By Nitasha Chawla
Starting a business with a partner has many benefits such as sharing the cost of a startup, apart from the sharing of responsibilities as well as business risks. But partnerships can go sour if you do not give them ample forethought and planning. Here are some basic pointers that will help you to build a strong foundation for a successful business partnership.
Trust comes first
No relationship can work without trust. In businesses too, if partners lack trust, the partnership will not last long. Sanjiv Narain, managing director, SGS Tekniks Manufacturing Pvt Ltd, explains, “Trust and confidence between the partners is the fundamental core strength of a joint venture.
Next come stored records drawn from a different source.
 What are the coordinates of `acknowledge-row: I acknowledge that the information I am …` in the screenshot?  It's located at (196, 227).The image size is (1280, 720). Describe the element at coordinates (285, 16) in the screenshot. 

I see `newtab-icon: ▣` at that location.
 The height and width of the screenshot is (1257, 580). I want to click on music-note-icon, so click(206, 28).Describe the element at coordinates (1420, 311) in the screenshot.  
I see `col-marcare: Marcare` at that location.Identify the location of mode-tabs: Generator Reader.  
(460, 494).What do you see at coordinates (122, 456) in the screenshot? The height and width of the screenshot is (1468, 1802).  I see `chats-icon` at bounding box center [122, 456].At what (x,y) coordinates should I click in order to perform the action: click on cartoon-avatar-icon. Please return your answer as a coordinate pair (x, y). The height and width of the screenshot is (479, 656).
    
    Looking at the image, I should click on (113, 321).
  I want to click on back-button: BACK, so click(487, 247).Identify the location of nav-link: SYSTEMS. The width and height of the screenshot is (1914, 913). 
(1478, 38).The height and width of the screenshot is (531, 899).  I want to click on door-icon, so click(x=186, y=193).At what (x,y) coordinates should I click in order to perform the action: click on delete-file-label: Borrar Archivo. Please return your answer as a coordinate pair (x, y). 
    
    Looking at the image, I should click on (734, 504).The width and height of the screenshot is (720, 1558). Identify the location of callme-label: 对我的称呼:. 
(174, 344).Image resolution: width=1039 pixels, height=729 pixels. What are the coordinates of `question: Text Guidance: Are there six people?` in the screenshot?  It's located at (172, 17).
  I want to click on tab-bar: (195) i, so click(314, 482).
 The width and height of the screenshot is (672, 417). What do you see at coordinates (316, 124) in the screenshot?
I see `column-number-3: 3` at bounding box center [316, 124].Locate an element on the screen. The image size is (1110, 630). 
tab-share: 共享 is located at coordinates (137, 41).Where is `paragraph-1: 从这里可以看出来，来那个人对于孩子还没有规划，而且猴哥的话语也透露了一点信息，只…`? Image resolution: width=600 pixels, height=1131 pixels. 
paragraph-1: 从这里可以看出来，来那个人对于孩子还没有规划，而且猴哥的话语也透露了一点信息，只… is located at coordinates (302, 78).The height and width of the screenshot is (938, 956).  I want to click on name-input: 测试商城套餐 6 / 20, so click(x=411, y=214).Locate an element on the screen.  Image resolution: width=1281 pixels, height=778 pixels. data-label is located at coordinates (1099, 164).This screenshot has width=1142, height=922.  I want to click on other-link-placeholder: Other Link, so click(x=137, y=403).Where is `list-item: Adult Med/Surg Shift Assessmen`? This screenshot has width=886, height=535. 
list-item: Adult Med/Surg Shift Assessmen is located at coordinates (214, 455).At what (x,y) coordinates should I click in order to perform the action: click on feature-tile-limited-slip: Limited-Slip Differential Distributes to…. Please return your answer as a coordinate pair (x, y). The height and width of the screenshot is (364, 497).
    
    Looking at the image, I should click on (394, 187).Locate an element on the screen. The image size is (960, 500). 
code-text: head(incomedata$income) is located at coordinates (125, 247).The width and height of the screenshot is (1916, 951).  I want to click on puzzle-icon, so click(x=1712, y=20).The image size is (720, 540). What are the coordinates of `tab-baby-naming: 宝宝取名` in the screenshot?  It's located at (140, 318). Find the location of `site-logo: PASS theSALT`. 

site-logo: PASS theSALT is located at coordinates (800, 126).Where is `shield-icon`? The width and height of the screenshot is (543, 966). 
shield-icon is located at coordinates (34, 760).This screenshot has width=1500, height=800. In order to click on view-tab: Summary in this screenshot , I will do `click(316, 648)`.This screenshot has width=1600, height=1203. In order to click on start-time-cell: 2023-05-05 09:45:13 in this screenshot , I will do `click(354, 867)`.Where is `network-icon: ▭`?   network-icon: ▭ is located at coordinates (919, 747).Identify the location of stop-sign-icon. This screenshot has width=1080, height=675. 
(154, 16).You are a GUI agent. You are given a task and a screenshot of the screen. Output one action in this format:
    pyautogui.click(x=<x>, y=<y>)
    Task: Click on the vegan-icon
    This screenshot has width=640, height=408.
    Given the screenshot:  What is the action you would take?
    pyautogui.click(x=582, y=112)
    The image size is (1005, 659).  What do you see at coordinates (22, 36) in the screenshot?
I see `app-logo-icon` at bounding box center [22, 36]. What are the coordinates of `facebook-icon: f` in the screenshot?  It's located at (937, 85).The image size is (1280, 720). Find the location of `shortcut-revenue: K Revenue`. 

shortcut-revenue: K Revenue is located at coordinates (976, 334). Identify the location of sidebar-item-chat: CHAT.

Therefore, it is important to choose a partner whom you can trust, and who shares similar thoughts and values so that the chances of conflict in the future are minimal.”
Define a common vision and mission
Before starting a joint venture or business, it is important to first define the goals, interests and vision that have brought two people together as partners, and put these down in writing. This helps a great deal while initiating the business, leaving no scope for doubts and misunderstandings in the future.
Meeting expectations and needs
All those in the partnership have their own reasons for being in it. Sometimes people seek a partner for capital, sometimes for expertise, and sometimes for the right connections. Sanjiv Narain says, “In order to avoid any confusion about the motive behind the partnership, these expectations should be made clear to each partner, before the business takes off.”
Utilise strengths of each partner
When the strengths of each partner are brought out and utilised effectively, it makes a big difference in the smooth functioning of the business over the long term. Make a note of your personal strengths and ask your partner to do the same. Then sit down together and discuss how you can apply your combined strengths to the business.
Addressing limitations of partnership
The limitations in a business partnership could be in any area, like strategy, product/service development, marketing and sales, personnel and operations management, financial management and administration. Identify them as early as possible and have a plan to manage these problem areas so that they do not get out of hand and you don’t risk sinking the business.
Clearly defining job roles
Most partners decide who is going to do what, when the business is being set up. But when things do not go as planned, the blame game takes precedence, thereby souring the relationship between the partners. The best solution to this is to define responsibilities and accountability of each person in writing. By doing this, you can each be accountable to yourselves, to each other, and to the business.
Handling disappointments and disagreements
Disagreements among partners are a common aspect of business. Therefore, it is important not to let the bad feelings build up over time. Having regular dialogues, sharing your feelings and finding a way out of disagreements is the best approach. Sanjiv Narayan shares his view, “In my opinion, whenever there is a conflict between the partners, the best way to resolve the issue is by discussing the problem with each other amicably and not involving any outsiders. There should be a level of maturity so that the partners can handle conflicts on their own.”